The New Chronicles of Zeeland (Dutch: Nieuwe Cronyk Van Zeeland) is a reference work published in 1700 by the historian Mattheus Smallegange (1624 – 1710).

It is an extensive (almost 800-page long), illustrated description of Zeeland. The Cronyk was completed in 1696, but first appeared in 1700. The years of delay were caused by disagreements between the Zeeland cities and the States of Zeeland (the regional government).

This book is a summary and continuation of other chronicles published earlier by Jacobus Eyndius (Chronici Zelandiae), Johan Reygersberg and Marcus Zuerius van Boxhorn. Smallegange copied verbatim parts of the older chronicles whenever he could make use of them. He himself collected material about the history of Zeeland. This research cost him time and money, but he received financial support from the States of Zeeland. Much was also taken from the works of Marcus Zuerius van Boxhorn and Olivier de Wree.

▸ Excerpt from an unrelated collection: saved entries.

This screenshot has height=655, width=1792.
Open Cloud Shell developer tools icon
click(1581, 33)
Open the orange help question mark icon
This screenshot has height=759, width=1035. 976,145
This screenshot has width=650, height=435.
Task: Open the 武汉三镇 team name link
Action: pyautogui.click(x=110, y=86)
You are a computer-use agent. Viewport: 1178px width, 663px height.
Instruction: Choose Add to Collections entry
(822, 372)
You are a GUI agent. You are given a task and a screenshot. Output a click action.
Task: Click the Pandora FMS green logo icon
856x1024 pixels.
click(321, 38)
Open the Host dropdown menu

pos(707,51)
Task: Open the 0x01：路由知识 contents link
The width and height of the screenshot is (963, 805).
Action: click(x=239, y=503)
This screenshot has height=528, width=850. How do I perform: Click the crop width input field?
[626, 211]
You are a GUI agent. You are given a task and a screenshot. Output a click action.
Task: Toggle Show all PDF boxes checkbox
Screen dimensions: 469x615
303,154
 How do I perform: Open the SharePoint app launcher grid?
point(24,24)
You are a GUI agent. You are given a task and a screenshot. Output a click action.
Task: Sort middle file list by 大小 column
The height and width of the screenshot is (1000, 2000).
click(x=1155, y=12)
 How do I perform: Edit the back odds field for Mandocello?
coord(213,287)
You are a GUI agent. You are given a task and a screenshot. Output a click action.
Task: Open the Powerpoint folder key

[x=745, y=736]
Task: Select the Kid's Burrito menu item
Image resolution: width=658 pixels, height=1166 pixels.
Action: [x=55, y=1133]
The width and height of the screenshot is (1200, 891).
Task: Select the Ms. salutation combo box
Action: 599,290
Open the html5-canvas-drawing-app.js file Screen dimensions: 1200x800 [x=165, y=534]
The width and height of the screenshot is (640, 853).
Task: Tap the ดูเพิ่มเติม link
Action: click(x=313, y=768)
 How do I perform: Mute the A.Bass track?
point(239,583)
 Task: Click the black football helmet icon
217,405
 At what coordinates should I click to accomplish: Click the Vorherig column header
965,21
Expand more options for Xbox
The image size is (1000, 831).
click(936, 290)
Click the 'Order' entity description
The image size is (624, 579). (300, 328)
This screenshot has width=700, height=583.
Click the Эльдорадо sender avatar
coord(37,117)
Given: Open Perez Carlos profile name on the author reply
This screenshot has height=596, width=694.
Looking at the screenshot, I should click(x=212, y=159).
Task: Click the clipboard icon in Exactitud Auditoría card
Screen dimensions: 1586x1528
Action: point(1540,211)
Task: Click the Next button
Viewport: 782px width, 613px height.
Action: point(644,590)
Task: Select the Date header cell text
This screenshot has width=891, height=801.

The book deals with the political and military history of Zeeland, as well as its economy, geography and polity. Smallegange deals with all towns, fiefdoms, and a number of characters and institutions of Zeeland. The book is illustrated with maps, city and harbor views and images of buildings and country estates. Everything expresses the prosperity and wealth of the Zeeland elite of that time.

==Background and publishing==
The book was printed by the Middelburg printer Johannes Meertens. Meertens was a representative of the flourishing printing and book trade in Middelburg in the 17th century. By the end of the 16th century, the city had already attracted a large number of book printers from the Southern Netherlands. Publishers and printers did not appear in other cities in Zeeland until after 1600.

The city councils were in need of people skilled in printmaking. The new political situation, in which Zeeland was a sovereign region and the cities were quite powerful, made it necessary to issue numerous printed placards and ordinances. The introduction of the Reformed faith, too, generated an increase in demand, what with the need for practical religious manuals such as the Bible and the psalm books.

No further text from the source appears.